The risk stratification within the various OPMD subtypes assessed the model’s effectiveness in identifying high-risk lesions. In the context of the OPMD category, one case diagnosed with mild dysplasia was predicted to be at high risk in the logistic regression model. Potentially these molecular insights, specifically miRNA data, with machine learning techniques may be able to augment traditional histopathological assessments. While conventional histopathology categorized this lesion with mild dysplasia as low risk, these molecular changes might indicate early changes not apparent histopathologically. It may well be that molecular analyses provide a complimentary understanding of changes occurring within tissues and align with recent studies [
26] emphasizing the synergistic value of combining machine learning with traditional histopathological methods.
It is noteworthy that our model presented limitations, as evidenced by two cases of severe dysplasia being diagnosed as low risk. The identification of cases with severe dysplasia being misclassified as low risk by the logistic regression model sheds light on the model’s current limitations. Despite the model’s overall effectiveness, these instances indicate the need for a more thorough understanding of the molecular and histopathological interactions within OPMDs. It is important to note that the OPMD dataset provides cross-sectional information, and we do not possess longitudinal data to determine which cases eventually transformed into malignancy. The absence of long-term follow-up data limited our ability to track the progression of OPMD subtypes over time.

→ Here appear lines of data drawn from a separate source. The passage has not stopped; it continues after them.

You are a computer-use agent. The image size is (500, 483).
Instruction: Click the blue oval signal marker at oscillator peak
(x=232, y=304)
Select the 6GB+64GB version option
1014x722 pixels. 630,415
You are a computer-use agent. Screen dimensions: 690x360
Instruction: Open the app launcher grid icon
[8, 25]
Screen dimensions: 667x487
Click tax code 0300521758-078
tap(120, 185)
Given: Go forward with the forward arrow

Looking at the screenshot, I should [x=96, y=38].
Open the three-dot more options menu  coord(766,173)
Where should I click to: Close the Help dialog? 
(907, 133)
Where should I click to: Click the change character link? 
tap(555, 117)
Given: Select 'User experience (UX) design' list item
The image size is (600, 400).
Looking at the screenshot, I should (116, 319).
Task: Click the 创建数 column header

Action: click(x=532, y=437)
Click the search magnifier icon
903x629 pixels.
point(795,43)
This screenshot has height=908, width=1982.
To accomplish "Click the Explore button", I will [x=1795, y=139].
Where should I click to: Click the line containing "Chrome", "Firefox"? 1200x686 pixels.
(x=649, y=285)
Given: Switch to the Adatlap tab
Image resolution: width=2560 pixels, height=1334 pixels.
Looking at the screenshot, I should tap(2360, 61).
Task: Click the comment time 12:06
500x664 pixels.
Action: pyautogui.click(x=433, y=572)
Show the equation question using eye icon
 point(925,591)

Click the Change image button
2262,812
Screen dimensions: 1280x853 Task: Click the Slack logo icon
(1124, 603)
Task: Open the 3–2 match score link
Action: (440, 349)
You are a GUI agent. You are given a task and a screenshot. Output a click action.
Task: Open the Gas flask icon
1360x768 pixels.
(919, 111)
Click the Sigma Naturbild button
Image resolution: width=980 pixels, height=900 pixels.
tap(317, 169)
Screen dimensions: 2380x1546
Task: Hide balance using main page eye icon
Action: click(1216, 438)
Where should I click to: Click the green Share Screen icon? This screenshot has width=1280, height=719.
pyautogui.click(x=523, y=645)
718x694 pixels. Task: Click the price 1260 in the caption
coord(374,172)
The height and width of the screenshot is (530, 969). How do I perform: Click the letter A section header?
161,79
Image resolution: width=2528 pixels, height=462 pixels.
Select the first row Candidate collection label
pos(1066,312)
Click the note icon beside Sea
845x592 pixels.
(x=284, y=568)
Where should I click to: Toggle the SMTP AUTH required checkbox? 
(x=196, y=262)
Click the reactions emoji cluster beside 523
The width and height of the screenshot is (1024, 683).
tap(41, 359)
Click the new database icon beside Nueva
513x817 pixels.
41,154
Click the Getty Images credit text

This discrepancy emphasizes the importance of continuous refinement and updates to the model, incorporating a more extensive dataset and possibly exploring additional molecular markers. Limitations include the model being trained on a relatively small dataset, the absence of longitudinal follow-up data, and the constraints imposed by a limited set of variables. Addressing these limitations is crucial for advancing the model’s accuracy and reliability in predicting the risk of progression in OPMDs. Finally, the significance of long-term follow-up for these lesions is paramount. Tracking the progression or regression of lesions over time provides critical insights into the dynamic nature of OPMD [
27]. Future iterations of the model could benefit from a more extensive dataset that includes a diverse range of cases, allowing for a more accurate prediction of risk within OPMDs.